> **WHAT THE TASK REQUIRES**
Would you copy all lines in the data that contain the word "computer"?

> **DATASET**

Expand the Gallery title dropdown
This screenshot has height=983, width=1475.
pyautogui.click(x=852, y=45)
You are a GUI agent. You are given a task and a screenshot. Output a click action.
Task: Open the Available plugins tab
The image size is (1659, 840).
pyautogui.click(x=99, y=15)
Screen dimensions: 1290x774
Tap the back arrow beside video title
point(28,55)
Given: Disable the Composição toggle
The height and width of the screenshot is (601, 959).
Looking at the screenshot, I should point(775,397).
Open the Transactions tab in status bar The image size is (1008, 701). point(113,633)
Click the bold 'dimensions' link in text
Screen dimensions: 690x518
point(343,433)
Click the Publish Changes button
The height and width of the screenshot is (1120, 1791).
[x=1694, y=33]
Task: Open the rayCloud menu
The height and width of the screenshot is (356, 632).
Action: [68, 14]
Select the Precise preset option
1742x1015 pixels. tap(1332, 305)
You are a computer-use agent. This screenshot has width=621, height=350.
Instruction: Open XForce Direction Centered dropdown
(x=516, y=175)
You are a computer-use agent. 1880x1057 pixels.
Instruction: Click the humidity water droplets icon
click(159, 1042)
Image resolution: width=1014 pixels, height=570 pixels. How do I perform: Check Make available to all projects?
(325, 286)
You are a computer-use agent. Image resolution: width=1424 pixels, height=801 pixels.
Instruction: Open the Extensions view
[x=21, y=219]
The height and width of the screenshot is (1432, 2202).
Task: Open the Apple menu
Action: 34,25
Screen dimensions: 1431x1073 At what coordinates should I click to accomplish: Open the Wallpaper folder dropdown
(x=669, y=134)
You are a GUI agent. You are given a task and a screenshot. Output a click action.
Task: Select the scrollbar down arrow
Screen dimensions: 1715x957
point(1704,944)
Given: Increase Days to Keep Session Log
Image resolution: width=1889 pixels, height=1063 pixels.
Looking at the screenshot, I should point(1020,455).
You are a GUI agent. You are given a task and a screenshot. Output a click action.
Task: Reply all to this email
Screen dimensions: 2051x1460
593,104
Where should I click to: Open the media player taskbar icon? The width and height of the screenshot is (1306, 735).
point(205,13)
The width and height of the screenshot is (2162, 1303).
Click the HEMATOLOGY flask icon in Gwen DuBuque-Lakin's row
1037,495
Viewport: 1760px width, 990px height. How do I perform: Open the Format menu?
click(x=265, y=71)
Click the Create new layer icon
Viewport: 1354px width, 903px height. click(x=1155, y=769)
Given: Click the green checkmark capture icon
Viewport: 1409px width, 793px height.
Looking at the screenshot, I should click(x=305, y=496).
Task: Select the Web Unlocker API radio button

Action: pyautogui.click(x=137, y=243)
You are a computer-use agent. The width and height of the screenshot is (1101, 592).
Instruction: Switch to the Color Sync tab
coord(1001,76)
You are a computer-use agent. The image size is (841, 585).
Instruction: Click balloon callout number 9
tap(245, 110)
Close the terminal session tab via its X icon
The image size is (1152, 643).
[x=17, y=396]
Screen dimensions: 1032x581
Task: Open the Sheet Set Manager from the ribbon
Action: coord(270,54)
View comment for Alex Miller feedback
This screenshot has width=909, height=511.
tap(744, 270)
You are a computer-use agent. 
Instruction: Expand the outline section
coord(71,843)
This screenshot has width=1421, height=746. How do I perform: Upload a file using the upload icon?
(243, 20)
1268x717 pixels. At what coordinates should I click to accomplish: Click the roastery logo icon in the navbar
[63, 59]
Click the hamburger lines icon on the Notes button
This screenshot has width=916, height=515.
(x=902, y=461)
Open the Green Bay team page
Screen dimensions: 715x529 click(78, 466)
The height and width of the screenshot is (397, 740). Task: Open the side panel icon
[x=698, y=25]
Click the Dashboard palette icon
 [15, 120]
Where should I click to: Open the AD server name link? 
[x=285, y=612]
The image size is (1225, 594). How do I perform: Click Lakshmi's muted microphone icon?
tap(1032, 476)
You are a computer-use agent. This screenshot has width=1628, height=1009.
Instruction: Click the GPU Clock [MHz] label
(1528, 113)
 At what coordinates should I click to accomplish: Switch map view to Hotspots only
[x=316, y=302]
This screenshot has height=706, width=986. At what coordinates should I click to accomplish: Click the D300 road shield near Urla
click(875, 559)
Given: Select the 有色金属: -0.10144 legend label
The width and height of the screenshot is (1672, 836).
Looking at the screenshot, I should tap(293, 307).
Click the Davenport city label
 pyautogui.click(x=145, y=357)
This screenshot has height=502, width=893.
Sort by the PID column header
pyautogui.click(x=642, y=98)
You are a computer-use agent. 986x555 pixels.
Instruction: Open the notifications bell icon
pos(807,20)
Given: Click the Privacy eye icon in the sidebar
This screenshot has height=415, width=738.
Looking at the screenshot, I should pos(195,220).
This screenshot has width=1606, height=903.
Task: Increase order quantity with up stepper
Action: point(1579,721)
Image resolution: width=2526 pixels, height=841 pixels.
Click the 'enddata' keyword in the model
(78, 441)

> **RESULT BELOW**
You are a computer-use agent. This screenshot has width=621, height=350.
You are a computer-use agent. 1880x1057 pixels.
You are a computer-use agent. Image resolution: width=1424 pixels, height=801 pixels.
You are a computer-use agent. The width and height of the screenshot is (1101, 592).
You are a computer-use agent. The image size is (841, 585).
You are a computer-use agent. 
You are a computer-use agent. This screenshot has width=1628, height=1009.
You are a computer-use agent. 986x555 pixels.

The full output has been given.